* **PROBLEM**
Could you transcribe the entries below exactly, without any of the pictures?
______________________________
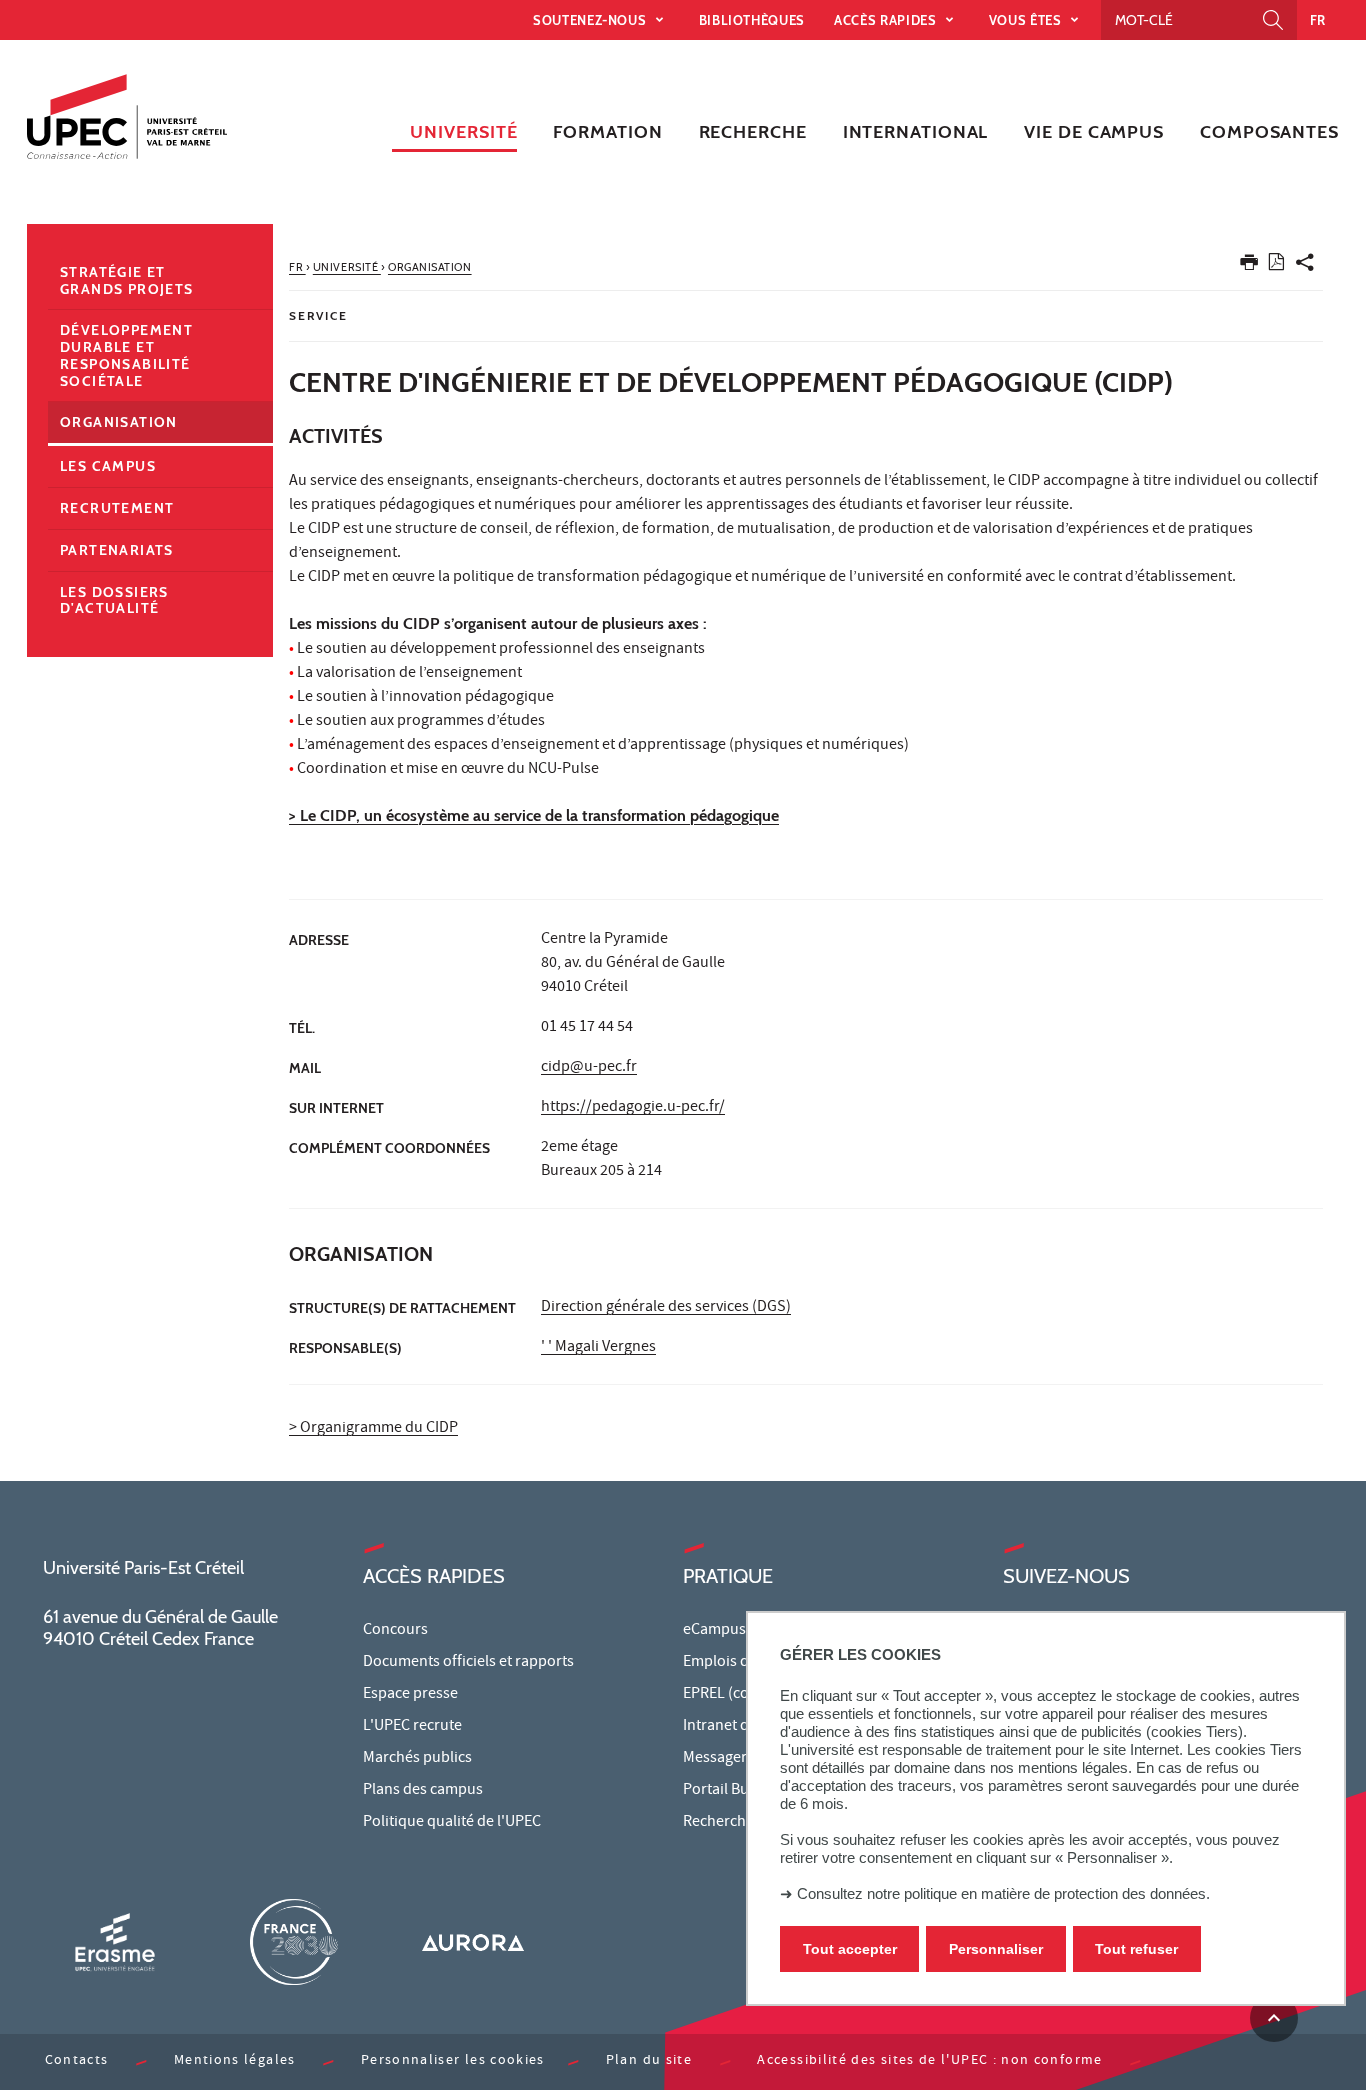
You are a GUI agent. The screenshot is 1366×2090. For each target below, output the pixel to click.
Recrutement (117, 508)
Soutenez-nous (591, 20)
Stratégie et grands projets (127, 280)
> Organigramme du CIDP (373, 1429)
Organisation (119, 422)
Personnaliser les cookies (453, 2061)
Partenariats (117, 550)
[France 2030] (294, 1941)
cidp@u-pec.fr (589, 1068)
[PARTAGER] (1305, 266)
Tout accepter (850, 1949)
______________________________
* **SOLUTION FOR THIS EXERCISE**
You are a GUI agent. The screenshot is 1366×2090. For each target below, output the pixel to click.
Recrutement (117, 508)
Soutenez-nous (591, 20)
Stratégie et grands projets (127, 280)
> Organigramme du CIDP (373, 1429)
Organisation (119, 422)
Personnaliser les cookies (453, 2061)
Partenariats (117, 550)
[France 2030] (294, 1941)
cidp@u-pec.fr (589, 1068)
[PARTAGER] (1305, 266)
Tout accepter (850, 1949)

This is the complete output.